CNS spring-block simulations

In this tutorial, we'll run a series of spring-block (1D fault) simulations with the Chen-Niemeijer-Spiers (CNS) microphysical model. We start by importing the necessary libraries:


In [1]:
# Make plots interactive in the notebook
%matplotlib notebook

import matplotlib.pyplot as plt
import numpy as np

import os
import sys

# Add QDYN source directory to PATH
# Go up in the directory tree
upup = [os.pardir]*2
qdyn_dir = os.path.join(*upup)
# Get QDYN src directory
src_dir = os.path.abspath(
    os.path.join(
        os.path.join(os.path.abspath(""), qdyn_dir), "src")
)
# Append src directory to Python path
sys.path.append(src_dir)

# Import QDYN wrapper
from pyqdyn import qdyn

The simulation parameters are accessible after instantiation of the QDYN class as a Python dictionary object.
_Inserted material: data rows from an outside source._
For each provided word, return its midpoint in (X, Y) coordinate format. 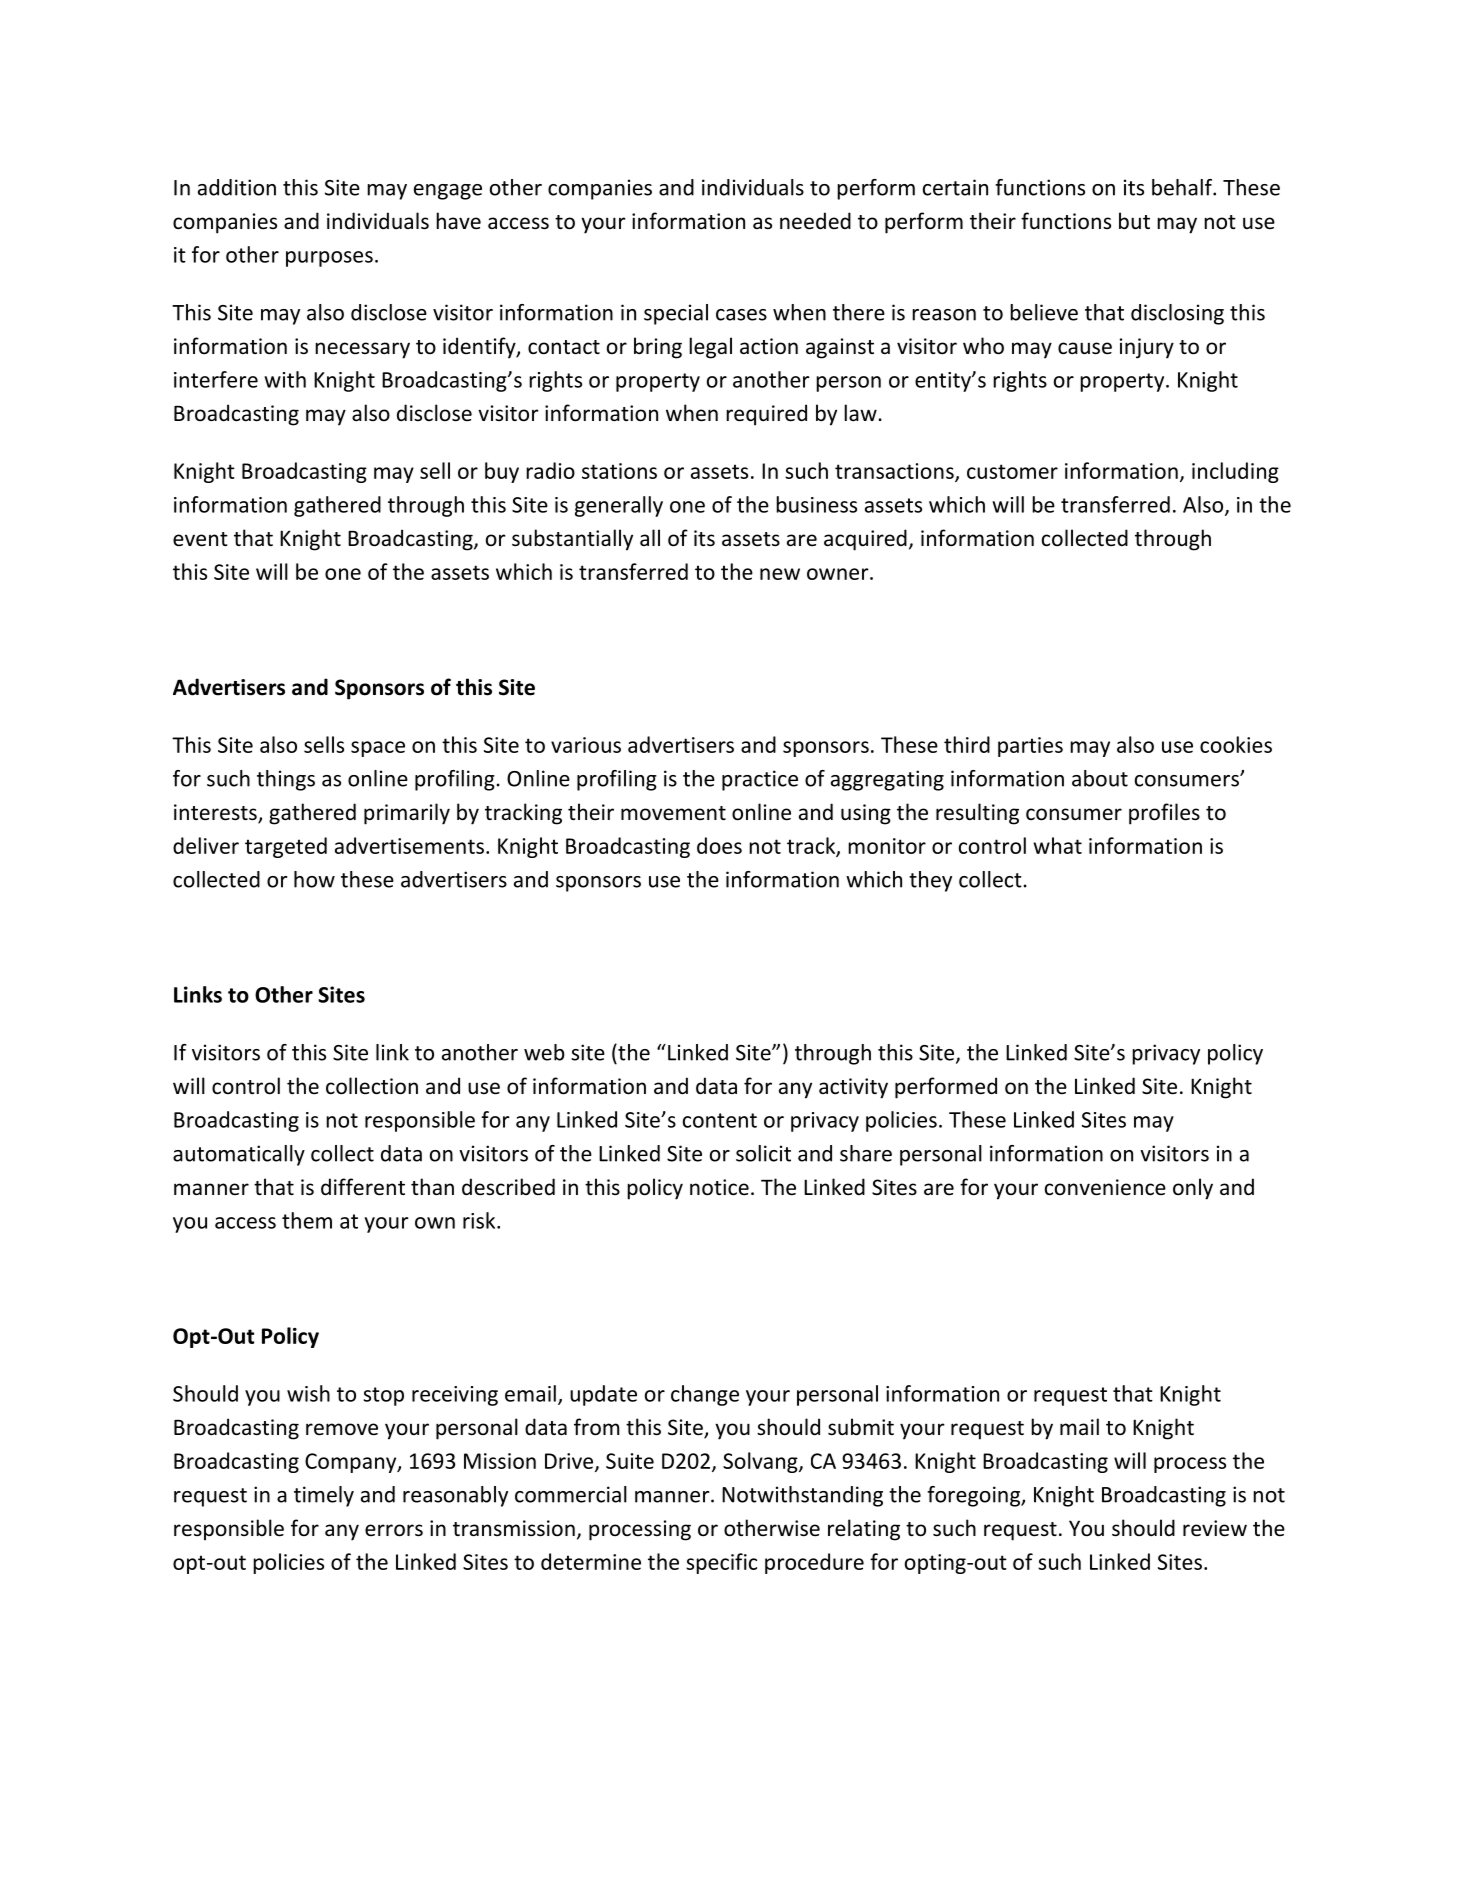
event (200, 539)
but (1134, 221)
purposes (329, 259)
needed (815, 221)
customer (1012, 471)
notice (719, 1187)
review (1215, 1528)
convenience (1105, 1187)
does (719, 845)
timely (324, 1496)
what (1057, 845)
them (307, 1220)
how (314, 879)
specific (721, 1563)
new (780, 574)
We first define a number of global simulation parameters:


In [2]:
# Instantiate the QDYN class object
p = qdyn()

# Get the settings dict
set_dict = p.set_dict

# Global simulation parameters
set_dict["MESHDIM"] = 0        # Simulation dimensionality (spring-block)
set_dict["TMAX"] = 200         # Maximum simulation time [s]
set_dict["NTOUT"] = 100        # Save output every N steps
set_dict["V_PL"] = 1e-5        # Load-point velocity [m/s]
set_dict["MU"] = 2e9           # Shear modulus [Pa]
set_dict["VS"] = 0             # Turn of radiation damping
set_dict["SIGMA"] = 5e6        # Effective normal stress [Pa]
set_dict["ACC"] = 1e-7         # Solver accuracy
set_dict["SOLVER"] = 2         # Solver type (Runge-Kutta)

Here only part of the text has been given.